Title

Community gardening and well-being

Start Time

4-10-2012 8:00 PM

End Time

4-10-2012 9:30 PM

Session Type

Event

Abstract

Background: Community gardens are increasingly popular in urban settings and offer a balance to work environments where technology and stress are common features. A community garden is any piece of land, gardened by a group of people, where vegetables and/or flowers are grown. Although community gardens differ in their purposes, in general, they foster the development of horticultural skills and provide opportunities for enhanced well-being through occupation. Community gardens enable people to meet and build their community, revitalize neglected areas, and provide access to green space for all people (Teig et al., 2009). Personal benefits include access to low-cost nutritious food, relaxation and opportunities for exercise (Wakefield et al., 2007). Despite the potential for positive health outcomes from community gardening, few studies have examined if and how this occupation influences self-perceived well-being among gardeners.

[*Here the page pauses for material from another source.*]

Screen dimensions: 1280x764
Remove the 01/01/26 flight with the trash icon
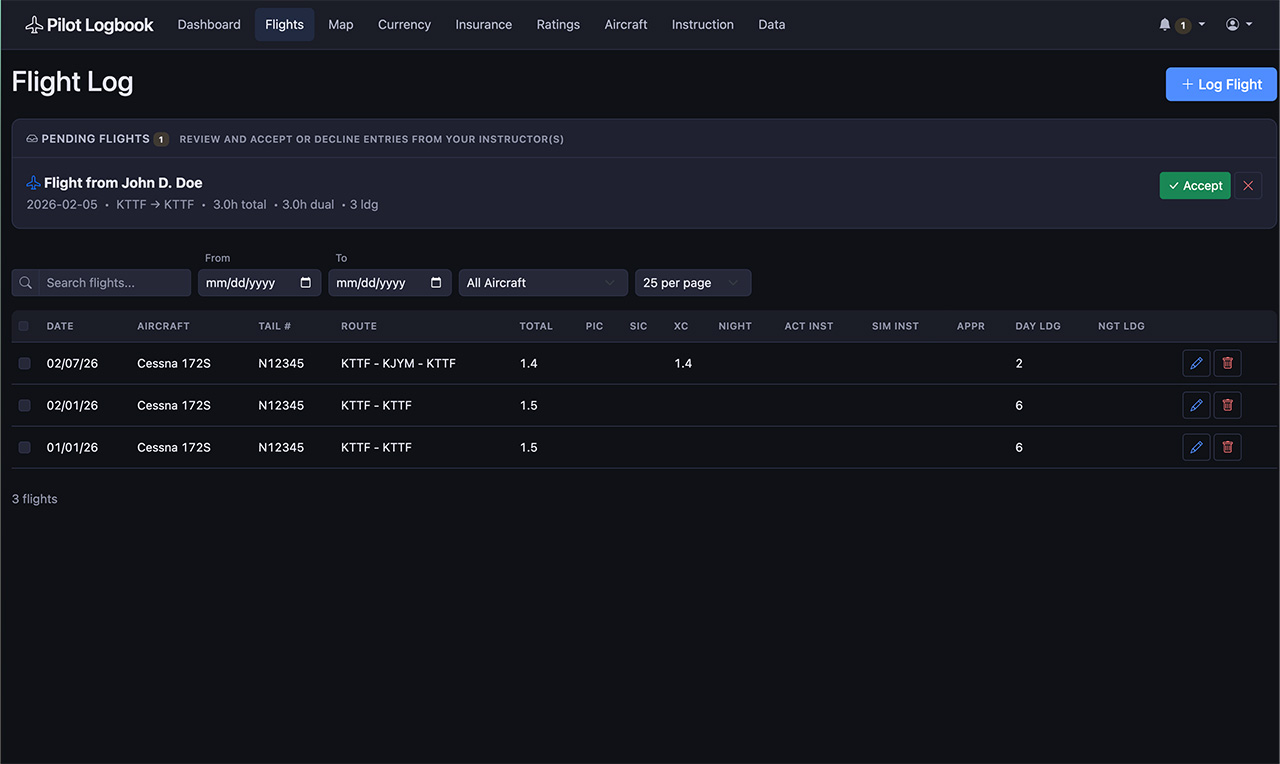click(x=1227, y=447)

Statement of purpose: The purpose of this exploratory qualitative research is to provide insight into the experiences of community gardeners and describe how gardeners believe that their participation in this occupation affects their health and well-being. The research question is: ‘How does participation in a community garden impact the perceived health and well-being of garden members?’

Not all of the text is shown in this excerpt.